[Selected excerpt Boundary: Start]
I’m fascinated by the criminal mind. I have always wondered what drives an individual to the point of committing unlawful acts, especially those that are violent. I’ve been a reader of mysteries from childhood and my favorite television programs and movies have always been those that depict detective work, the law, and the frightening world of prison life. I suppose that I have always believed that if only we were able to unravel the threads of lives gone so bad we might learn as a society what causes them to reach a point of breaking the law. I suppose that such a dream has confounded humans since Cain murdered Abel.

I am a frequent viewer of programs like Dateline, 20/20, and 48 Hours. I watch Oxygen and Investigation Discovery. Recently Dateline featured a hard look at the country’s criminal justice system by way of Angola Prison in Louisiana. The episode focused on the problems of housing large populations of prisoners for long periods of time and asked the burning question, “Should criminal justice focus on punishment or rehabilitation?”

One of the most pressing problems in our country’s prison systems resulted from the hard line of the war on drugs. Because of the no nonsense feature of our efforts to eliminate the drug trade by giving drug users harsh sentences the prison population swelled and many of those found guilty are serving excessively long terms. The medical community has learned through research that illegal drug usage and addiction is in truth a medical problem rather than a criminal one. What most drug addicts need is assistance in beating their habits. Instead we have all too often put them away in jails where they interact with murderers and other violent sorts. The money  that we are spending on warehousing them for decades might have better been spent on sending them to centers for rehabilitation.
[Selected excerpt Boundary: End]
[Entries provided Boundary: Start]
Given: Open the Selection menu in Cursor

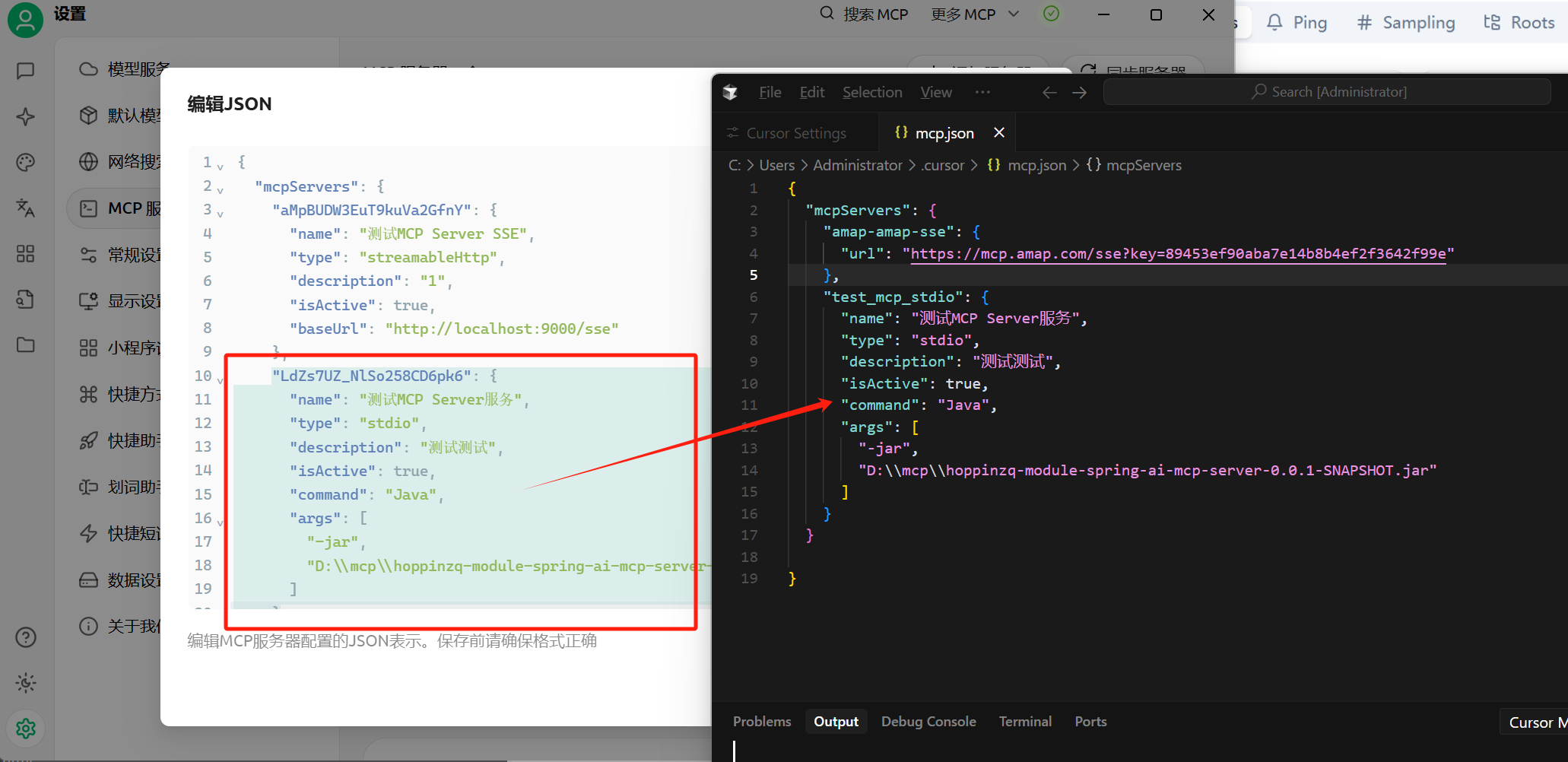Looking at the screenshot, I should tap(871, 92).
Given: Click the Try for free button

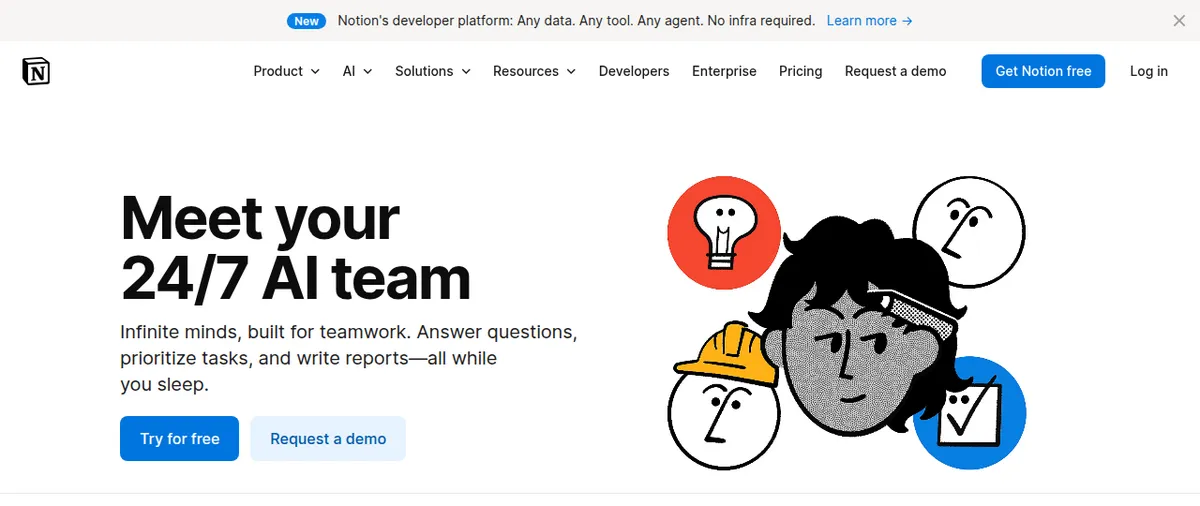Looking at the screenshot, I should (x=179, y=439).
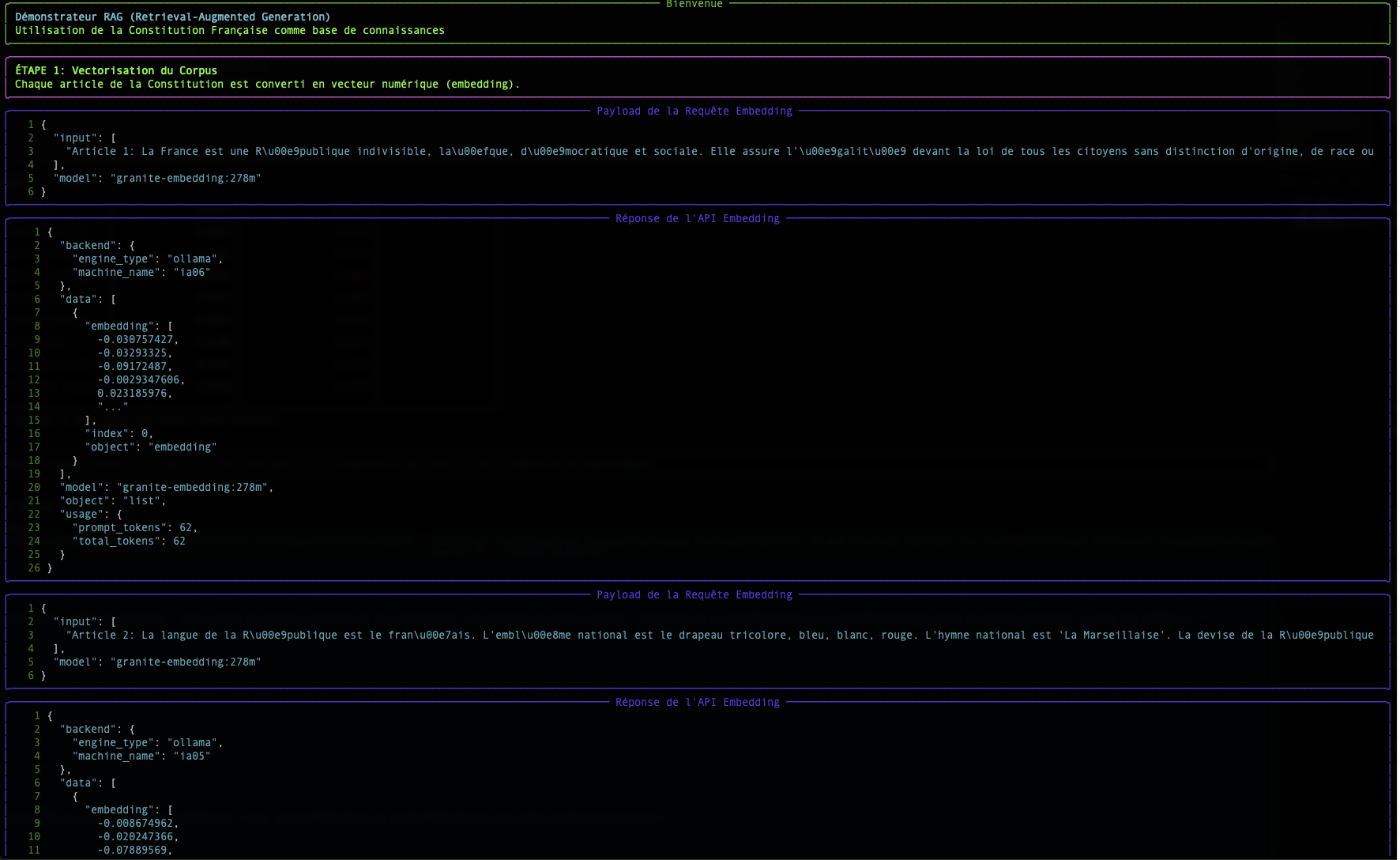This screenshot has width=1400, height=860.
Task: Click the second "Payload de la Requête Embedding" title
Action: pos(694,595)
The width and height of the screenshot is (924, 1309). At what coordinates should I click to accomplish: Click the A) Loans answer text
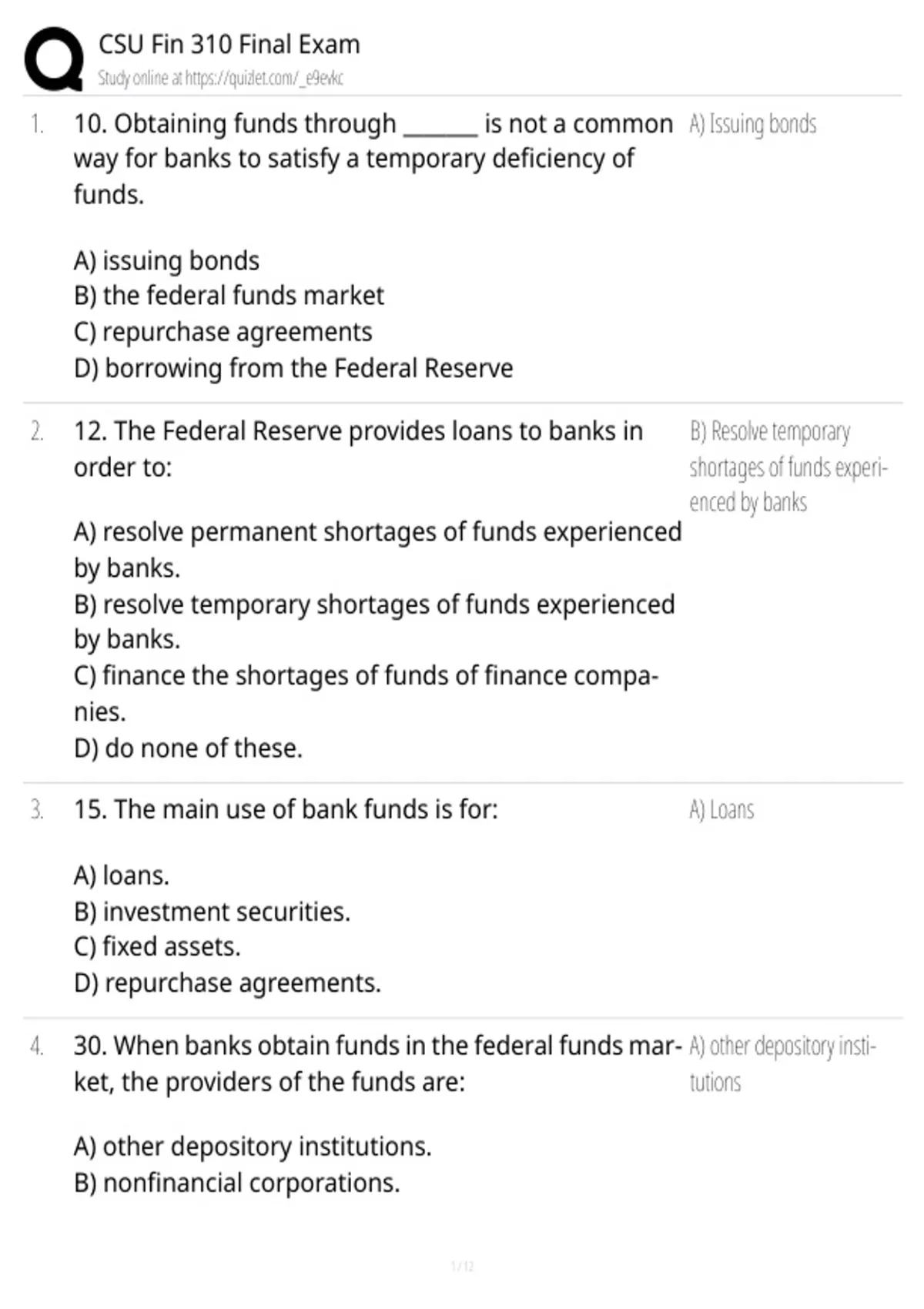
[Entries provided Boundary: End]
Exercise tasks —
- 1) Shorten the paragraph of the text on crime and punishment that begins "One of the most pressing problems" into a brief bulleted list that keeps its main facts.
- 2) Repeat everything in the text on crime and punishment from "One of the most" down to "centers for rehabilitation.".
These items come from a different source than the text on crime and punishment.

Exercise answers —
- 1)
- The war on drugs' hard line caused one of the most pressing problems in the country's prisons.
- Harsh sentences for drug users swelled the prison population, and many of those found guilty are serving excessively long terms.
- Medical research has found that illegal drug use and addiction are a medical problem rather than a criminal one.
- Most addicts need help beating their habits, but they are often jailed alongside murderers and other violent people.
- The money spent warehousing them for decades might have been better spent on rehabilitation centers.

- 2)
One of the most pressing problems in our country’s prison systems resulted from the hard line of the war on drugs. Because of the no nonsense feature of our efforts to eliminate the drug trade by giving drug users harsh sentences the prison population swelled and many of those found guilty are serving excessively long terms. The medical community has learned through research that illegal drug usage and addiction is in truth a medical problem rather than a criminal one. What most drug addicts need is assistance in beating their habits. Instead we have all too often put them away in jails where they interact with murderers and other violent sorts. The money  that we are spending on warehousing them for decades might have better been spent on sending them to centers for rehabilitation.